Our company is known for manufacturing, exporting, distributing, trading and supplying IRON III-HYDROXIDE POLYMALTOSE COMPLEX in Gujarat, India. The company produces this product in a GMP facility with all types of regulatory support.
- Description: Brown, amorphous powder that is water soluble and easily dissolves in hot water (1 gm in 10 mL)
- Water Content (By KF): Not more than 05.00 % w/w
- Sodium Chloride: Not more than 6.40 % w/w
- Arsenic: Not more than 2 ppm
- Copper: Not more than 60 ppm
- Lead: Not more than 25 ppm
- Zinc: Not more than 150 ppm
Introduction Of Product:
In a stable complex, iron III hydroxide polymaltose (IPC) is a solution of nonionic iron and polymaltose. There has been much debate recently regarding the effectiveness of IPC in treating iron deficiency anemia (IDA).
How Does It Work:
A medication for anemia called Iron Hydroxide Polymaltose. Your body gets a replenishment of iron.

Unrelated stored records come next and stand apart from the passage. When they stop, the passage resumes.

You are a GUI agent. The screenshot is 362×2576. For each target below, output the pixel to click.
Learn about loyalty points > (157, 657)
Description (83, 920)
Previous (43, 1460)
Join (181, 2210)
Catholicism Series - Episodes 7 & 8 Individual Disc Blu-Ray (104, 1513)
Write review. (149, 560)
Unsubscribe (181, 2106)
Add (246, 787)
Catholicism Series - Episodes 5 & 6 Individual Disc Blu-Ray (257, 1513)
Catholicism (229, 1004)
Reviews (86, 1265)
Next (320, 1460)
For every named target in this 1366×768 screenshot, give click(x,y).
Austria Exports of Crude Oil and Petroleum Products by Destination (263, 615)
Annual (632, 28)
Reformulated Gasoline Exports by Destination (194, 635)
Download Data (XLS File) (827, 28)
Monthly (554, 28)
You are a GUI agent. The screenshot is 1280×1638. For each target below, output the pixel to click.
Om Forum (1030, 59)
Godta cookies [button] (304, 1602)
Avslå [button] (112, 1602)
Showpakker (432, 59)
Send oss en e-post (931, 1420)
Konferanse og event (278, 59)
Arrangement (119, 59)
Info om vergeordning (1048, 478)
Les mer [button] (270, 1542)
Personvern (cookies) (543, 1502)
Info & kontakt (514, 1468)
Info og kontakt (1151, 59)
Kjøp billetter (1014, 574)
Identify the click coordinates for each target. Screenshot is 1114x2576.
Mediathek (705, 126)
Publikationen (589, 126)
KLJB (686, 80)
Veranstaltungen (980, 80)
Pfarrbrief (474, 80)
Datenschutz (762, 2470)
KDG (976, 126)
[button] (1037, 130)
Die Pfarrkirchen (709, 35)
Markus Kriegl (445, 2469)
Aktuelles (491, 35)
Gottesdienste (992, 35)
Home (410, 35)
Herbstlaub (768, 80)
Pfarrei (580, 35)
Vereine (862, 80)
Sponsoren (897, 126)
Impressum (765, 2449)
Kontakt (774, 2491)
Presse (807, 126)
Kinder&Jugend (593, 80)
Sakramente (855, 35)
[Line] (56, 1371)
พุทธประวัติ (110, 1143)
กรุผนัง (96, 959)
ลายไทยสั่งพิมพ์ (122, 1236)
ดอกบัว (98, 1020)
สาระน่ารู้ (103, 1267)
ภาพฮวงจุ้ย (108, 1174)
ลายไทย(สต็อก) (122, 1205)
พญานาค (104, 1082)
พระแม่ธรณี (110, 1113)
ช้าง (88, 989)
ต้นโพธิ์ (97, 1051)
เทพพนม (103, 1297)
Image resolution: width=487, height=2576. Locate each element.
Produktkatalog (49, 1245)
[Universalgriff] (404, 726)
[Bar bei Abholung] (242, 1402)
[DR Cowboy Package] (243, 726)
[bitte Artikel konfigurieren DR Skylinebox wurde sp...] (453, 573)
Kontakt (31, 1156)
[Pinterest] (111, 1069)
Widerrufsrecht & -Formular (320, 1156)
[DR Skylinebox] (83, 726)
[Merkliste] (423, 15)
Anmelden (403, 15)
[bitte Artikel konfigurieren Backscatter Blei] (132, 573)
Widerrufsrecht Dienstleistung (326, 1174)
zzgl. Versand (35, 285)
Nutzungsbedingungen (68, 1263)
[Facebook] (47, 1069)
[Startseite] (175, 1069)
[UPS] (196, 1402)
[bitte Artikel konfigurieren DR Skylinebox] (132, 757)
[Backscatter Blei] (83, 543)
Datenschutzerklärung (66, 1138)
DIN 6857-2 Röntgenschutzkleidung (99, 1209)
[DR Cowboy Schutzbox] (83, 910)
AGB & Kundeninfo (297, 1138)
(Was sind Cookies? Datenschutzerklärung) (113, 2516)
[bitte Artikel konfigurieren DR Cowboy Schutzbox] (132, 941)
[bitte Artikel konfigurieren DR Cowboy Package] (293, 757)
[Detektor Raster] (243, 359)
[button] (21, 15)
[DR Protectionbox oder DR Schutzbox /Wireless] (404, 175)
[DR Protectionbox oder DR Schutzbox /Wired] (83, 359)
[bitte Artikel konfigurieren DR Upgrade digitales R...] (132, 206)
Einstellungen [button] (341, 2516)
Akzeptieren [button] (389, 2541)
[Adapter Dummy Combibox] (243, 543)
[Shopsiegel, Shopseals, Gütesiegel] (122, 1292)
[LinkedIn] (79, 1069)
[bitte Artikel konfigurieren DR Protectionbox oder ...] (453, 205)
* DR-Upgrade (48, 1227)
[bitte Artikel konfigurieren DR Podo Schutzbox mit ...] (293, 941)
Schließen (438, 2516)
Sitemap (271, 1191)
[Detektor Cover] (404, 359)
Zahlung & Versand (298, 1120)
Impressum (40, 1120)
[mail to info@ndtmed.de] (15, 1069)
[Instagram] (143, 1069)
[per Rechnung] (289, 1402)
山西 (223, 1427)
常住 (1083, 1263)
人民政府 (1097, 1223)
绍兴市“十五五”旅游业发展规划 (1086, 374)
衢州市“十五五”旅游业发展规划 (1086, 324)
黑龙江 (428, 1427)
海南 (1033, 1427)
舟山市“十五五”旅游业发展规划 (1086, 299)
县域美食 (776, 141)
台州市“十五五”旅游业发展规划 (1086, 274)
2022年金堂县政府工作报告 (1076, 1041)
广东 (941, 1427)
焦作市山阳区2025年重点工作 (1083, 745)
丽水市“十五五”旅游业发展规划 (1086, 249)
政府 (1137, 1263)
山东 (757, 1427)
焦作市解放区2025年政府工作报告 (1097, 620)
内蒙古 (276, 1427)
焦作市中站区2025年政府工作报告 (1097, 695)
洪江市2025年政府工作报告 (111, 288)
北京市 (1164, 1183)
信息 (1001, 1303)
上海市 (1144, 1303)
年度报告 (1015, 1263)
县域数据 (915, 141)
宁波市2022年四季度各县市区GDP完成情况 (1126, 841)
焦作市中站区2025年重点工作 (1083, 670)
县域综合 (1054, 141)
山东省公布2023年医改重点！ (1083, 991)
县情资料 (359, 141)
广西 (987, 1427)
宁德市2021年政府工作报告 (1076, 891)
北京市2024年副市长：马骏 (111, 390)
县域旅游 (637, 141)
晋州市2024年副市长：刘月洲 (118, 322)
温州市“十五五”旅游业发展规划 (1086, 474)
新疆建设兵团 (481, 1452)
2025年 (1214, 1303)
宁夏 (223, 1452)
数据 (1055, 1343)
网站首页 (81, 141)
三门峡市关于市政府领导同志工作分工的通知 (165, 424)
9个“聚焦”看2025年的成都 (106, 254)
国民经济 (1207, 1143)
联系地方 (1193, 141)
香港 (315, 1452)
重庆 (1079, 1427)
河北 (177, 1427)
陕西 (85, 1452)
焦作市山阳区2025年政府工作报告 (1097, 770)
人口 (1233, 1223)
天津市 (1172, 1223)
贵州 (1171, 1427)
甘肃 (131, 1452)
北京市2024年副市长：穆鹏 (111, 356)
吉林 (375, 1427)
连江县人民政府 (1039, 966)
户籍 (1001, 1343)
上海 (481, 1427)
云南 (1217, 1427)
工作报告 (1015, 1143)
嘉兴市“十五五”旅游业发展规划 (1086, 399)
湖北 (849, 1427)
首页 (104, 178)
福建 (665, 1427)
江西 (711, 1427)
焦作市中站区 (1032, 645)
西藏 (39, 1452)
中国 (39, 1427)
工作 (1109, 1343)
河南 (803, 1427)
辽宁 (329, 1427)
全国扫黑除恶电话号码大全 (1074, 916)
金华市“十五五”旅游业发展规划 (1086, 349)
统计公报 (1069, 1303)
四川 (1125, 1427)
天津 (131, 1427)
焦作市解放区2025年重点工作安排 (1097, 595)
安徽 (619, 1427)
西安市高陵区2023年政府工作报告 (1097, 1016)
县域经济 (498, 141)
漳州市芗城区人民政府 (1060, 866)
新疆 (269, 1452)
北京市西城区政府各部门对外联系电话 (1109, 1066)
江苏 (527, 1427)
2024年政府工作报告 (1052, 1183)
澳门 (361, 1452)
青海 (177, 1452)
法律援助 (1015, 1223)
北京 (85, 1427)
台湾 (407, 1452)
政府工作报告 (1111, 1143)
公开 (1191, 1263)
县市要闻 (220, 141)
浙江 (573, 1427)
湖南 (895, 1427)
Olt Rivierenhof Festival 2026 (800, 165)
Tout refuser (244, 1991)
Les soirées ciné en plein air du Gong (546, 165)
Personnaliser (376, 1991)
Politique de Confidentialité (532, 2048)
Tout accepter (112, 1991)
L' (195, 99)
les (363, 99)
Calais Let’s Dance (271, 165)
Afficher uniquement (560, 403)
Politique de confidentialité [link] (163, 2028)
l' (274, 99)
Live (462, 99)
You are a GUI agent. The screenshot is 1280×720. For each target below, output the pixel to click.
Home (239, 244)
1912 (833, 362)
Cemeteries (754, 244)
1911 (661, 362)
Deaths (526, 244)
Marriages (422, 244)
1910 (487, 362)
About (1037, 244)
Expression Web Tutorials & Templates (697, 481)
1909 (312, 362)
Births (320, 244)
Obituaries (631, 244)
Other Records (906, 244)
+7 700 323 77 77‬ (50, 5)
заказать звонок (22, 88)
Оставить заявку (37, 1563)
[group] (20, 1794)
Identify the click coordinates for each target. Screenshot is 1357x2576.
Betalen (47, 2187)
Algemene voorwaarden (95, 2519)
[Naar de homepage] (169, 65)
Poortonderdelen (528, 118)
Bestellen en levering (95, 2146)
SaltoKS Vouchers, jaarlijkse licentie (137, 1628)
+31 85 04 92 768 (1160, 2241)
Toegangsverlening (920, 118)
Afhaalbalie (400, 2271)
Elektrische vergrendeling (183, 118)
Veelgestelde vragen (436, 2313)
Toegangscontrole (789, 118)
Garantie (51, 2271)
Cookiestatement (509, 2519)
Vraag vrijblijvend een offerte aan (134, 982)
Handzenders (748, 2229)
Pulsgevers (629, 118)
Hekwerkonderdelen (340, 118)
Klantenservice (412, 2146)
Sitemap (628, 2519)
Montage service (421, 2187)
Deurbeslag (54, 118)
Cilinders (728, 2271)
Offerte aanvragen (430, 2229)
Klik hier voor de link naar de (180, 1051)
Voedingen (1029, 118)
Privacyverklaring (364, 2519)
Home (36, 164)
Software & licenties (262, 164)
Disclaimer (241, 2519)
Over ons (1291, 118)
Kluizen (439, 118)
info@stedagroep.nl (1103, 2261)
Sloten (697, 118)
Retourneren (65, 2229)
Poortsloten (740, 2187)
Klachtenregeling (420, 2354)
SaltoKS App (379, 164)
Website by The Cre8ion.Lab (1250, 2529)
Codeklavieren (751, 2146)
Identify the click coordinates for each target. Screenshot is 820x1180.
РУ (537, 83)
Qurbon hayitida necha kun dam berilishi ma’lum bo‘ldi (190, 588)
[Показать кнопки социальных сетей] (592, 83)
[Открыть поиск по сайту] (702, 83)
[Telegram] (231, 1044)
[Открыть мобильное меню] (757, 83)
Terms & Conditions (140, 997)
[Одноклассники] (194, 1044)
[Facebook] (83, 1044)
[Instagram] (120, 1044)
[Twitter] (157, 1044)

Iron plays a crucial role in the formation of red blood cells and hemoglobin, which is responsible for transferring oxygen throughout the body.
Applications Or Where It Is Used:
The iron(III)-hydroxide polymaltose complex is an iron supplement taken by mouth to treat iron deficiency and anemia.
How To Use:
Iron Hydroxide Polymaltose acts as a treatment for anemia caused by chronic kidney disease and iron deficiency anemia. An anti-anemic medication, Iron Hydrooxide Polymaltose replenishes iron stores in the body.
Dosage Of Usage:
Dose depends on the condition of every patient.
- Stomach upset
Warnings And Precautions While Using This Product:
Pregnancy and breast-feeding: If pregnant or breast-feeding women have enough iron stored in their bodies, iron is probably safe in doses under the appropriate upper intake level (UUL) of 45 mg per day of elemental iron. Intake levels lower than the ul have no harmful effects. High doses of iron are, however, likely dangerous when consumed orally. You should not take more than 45mg of elemental iron per day if you are not iron deficient. High doses can cause nausea and vomiting as well as preterm birth in some women. A high level of hemoglobin in the blood can result from excessive iron intake.